The variation of the other expenses and income for the three-month period ended December 31, 2019, compared to the same period the previous year, is essentially due to the completion of the transition from a development cost structure to an operating organization. In addition, expenses were incurred during the period to support the Company's re-domiciliation process. Higher CSR expenses reflect the Company's increased focus on sustainability. This amount also includes the full impact of the agreement with the First Nations as these expenses were partially incurred in the prior year.

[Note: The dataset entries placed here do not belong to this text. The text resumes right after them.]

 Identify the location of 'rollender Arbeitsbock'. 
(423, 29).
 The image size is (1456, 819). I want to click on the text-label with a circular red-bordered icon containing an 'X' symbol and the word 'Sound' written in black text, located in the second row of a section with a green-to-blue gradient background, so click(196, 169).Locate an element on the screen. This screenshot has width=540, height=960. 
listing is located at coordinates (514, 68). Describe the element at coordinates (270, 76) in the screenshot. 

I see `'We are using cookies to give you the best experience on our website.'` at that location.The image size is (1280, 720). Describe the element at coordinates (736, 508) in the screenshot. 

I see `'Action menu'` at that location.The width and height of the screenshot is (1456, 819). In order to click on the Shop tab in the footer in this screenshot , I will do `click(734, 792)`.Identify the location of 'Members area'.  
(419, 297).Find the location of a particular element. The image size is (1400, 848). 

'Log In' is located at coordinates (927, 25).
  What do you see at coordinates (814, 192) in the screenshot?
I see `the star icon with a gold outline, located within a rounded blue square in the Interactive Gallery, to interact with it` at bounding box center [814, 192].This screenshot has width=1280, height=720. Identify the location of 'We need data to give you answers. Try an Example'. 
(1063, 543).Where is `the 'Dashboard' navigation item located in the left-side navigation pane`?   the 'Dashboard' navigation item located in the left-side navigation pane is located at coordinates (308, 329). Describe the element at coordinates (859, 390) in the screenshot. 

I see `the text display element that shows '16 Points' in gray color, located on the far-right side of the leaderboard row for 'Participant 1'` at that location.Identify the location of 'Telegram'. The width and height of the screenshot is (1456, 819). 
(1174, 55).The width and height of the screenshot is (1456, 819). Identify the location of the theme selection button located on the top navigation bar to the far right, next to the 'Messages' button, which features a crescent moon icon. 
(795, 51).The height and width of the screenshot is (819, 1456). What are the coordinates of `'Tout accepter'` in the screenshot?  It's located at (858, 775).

The variation of the other expenses and income for the nine-month period ended December 31, 2019, compared to the same period the previous year, is essentially due to restart costs incurred in the first quarter of the prior year, as well as Champion's transition from a development stage company to an iron ore producer. The increase in share-based payments reflects the higher stock price period over period, combined with the issuance of annual equity awards in relation to the performance achieved during the last fiscal year ended March 31, 2019.
E. Net Finance Costs
Net finance costs totalled $4,718,000 for the three-month period ended December 31, 2019, compared to $9,279,000 for the same period in the prior year. The decrease is mainly attributable to the positive impact of the refinancing which closed on August 16, 2019. The new credit facilities bear totalled interests of 4.75%, compared to a rate of 10% for the previous credit facilities. In addition, the previous credit facilities included embedded derivative instruments which needed to be reevaluated on a quarterly basis, which following the refinancing, were no longer applicable during the quarter.
The Company reports in Canadian dollars and benefits from a natural hedge between its revenues generated in U.S. dollars and its U.S. denominated term facilities. Consequently, the unrealized foreign exchange loss included in net finance costs represents a non-cash expenditure associated with the conversion of the term facilities in Canadian dollars. The Company maintains sufficient U.S. dollars on hand to prevent foreign exchange loss upon interest. Unrealized loss on investments and accretion costs are non-cash items.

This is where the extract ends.